▶ _YOUR GOAL_
Only the lines from the one containing "The width and" through the last line of the material should be copied, exactly as written and without pictures.

▶ _AVAILABLE DATA_
<<<<

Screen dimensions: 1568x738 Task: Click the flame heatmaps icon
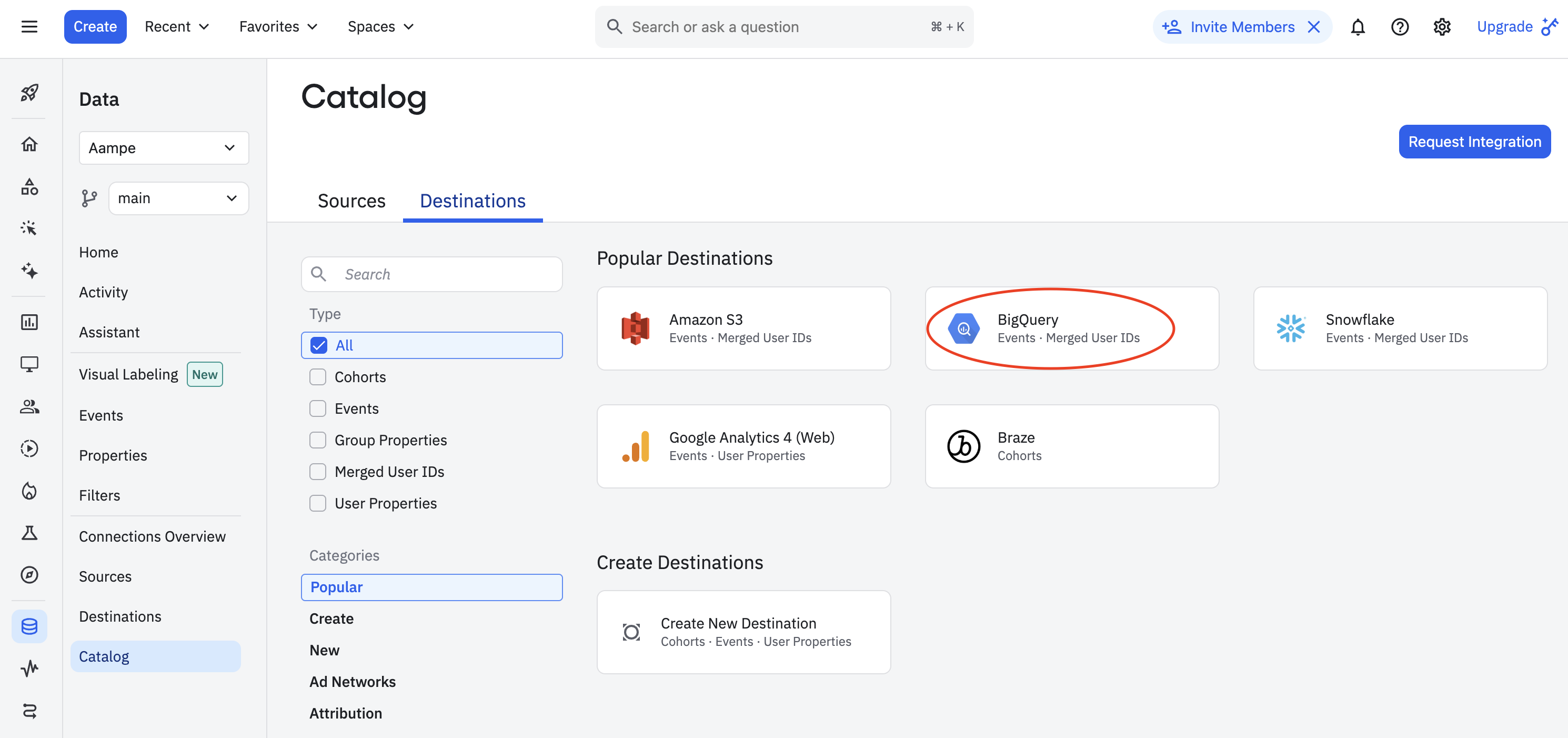28,491
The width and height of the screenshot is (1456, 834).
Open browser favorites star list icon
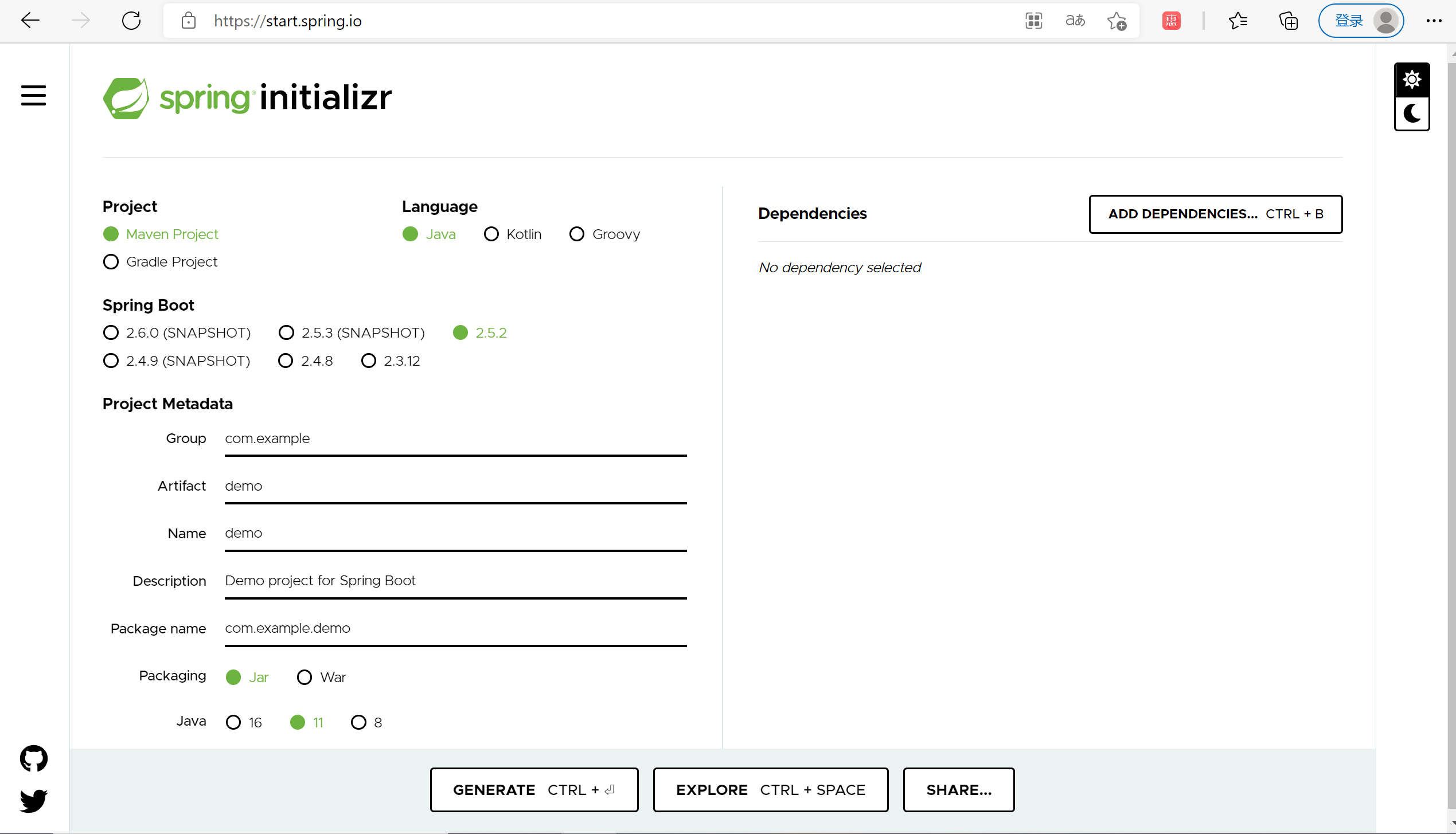(x=1238, y=21)
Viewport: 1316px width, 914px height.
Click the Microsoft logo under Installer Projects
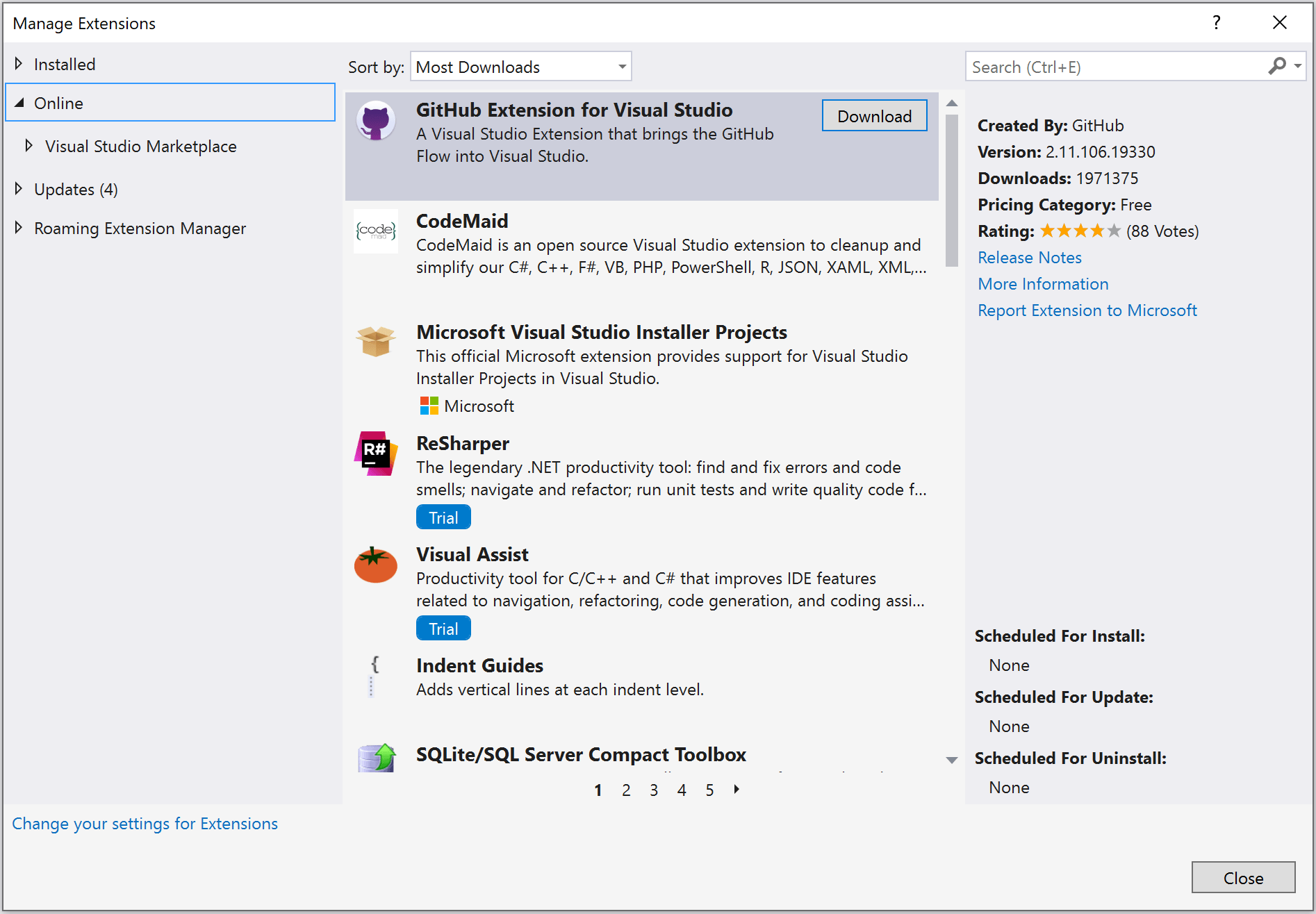[x=429, y=406]
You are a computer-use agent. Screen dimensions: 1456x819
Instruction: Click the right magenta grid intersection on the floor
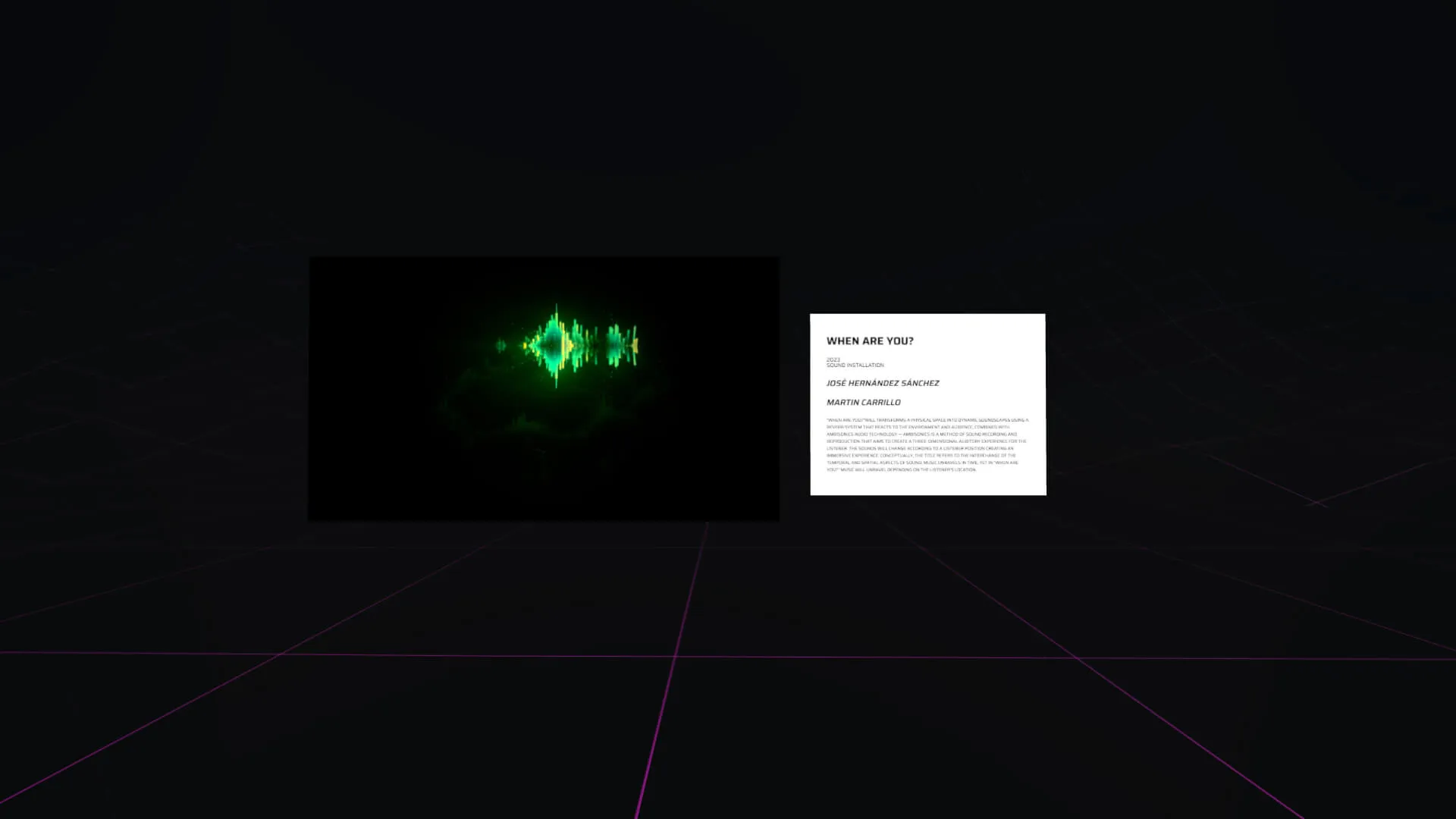(x=1075, y=658)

>>>>

▶ _SOLUTION FOR THIS EXERCISE_
The width and height of the screenshot is (1456, 834).
Open browser favorites star list icon
(x=1238, y=21)
Viewport: 1316px width, 914px height.
Click the Microsoft logo under Installer Projects
[x=429, y=406]
You are a computer-use agent. Screen dimensions: 1456x819
Instruction: Click the right magenta grid intersection on the floor
(x=1075, y=658)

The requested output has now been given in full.